[start]

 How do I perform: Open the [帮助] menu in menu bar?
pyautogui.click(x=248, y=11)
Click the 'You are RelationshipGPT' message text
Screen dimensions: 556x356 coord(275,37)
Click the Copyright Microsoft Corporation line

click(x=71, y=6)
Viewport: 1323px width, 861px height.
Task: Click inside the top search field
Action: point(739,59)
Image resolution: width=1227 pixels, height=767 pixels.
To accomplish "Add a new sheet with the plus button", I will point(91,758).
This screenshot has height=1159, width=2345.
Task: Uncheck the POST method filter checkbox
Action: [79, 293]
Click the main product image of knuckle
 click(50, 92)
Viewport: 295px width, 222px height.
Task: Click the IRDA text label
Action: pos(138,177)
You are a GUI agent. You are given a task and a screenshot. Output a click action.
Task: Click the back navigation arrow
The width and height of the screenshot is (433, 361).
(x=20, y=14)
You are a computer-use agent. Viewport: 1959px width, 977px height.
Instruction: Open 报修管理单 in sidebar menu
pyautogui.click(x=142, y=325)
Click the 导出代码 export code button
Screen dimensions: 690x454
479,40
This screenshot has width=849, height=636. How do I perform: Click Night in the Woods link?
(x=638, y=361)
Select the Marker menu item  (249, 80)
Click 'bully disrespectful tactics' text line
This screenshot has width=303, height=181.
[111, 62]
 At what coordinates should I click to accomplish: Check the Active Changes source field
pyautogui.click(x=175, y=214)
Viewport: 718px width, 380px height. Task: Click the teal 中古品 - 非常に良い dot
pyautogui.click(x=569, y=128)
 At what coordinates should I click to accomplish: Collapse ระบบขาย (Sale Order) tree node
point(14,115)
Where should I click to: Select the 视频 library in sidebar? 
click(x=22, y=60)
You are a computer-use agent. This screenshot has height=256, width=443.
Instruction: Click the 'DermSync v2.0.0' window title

[end]

Put the lines above into a numbered list, one per line, and leave out any blank lines.

1.  How do I perform: Open the [帮助] menu in menu bar?
2. pyautogui.click(x=248, y=11)
3. Click the 'You are RelationshipGPT' message text
4. Screen dimensions: 556x356 coord(275,37)
5. Click the Copyright Microsoft Corporation line
6. click(x=71, y=6)
7. Viewport: 1323px width, 861px height.
8. Task: Click inside the top search field
9. Action: point(739,59)
10. Image resolution: width=1227 pixels, height=767 pixels.
11. To accomplish "Add a new sheet with the plus button", I will point(91,758).
12. This screenshot has height=1159, width=2345.
13. Task: Uncheck the POST method filter checkbox
14. Action: [79, 293]
15. Click the main product image of knuckle
16.  click(50, 92)
17. Viewport: 295px width, 222px height.
18. Task: Click the IRDA text label
19. Action: pos(138,177)
20. You are a GUI agent. You are given a task and a screenshot. Output a click action.
21. Task: Click the back navigation arrow
22. The width and height of the screenshot is (433, 361).
23. (x=20, y=14)
24. You are a computer-use agent. Viewport: 1959px width, 977px height.
25. Instruction: Open 报修管理单 in sidebar menu
26. pyautogui.click(x=142, y=325)
27. Click the 导出代码 export code button
28. Screen dimensions: 690x454
29. 479,40
30. This screenshot has width=849, height=636. How do I perform: Click Night in the Woods link?
31. (x=638, y=361)
32. Select the Marker menu item  (249, 80)
33. Click 'bully disrespectful tactics' text line
34. This screenshot has width=303, height=181.
35. [111, 62]
36.  At what coordinates should I click to accomplish: Check the Active Changes source field
37. pyautogui.click(x=175, y=214)
38. Viewport: 718px width, 380px height. Task: Click the teal 中古品 - 非常に良い dot
39. pyautogui.click(x=569, y=128)
40.  At what coordinates should I click to accomplish: Collapse ระบบขาย (Sale Order) tree node
41. point(14,115)
42. Where should I click to: Select the 视频 library in sidebar? 
43. click(x=22, y=60)
44. You are a computer-use agent. This screenshot has height=256, width=443.
45. Instruction: Click the 'DermSync v2.0.0' window title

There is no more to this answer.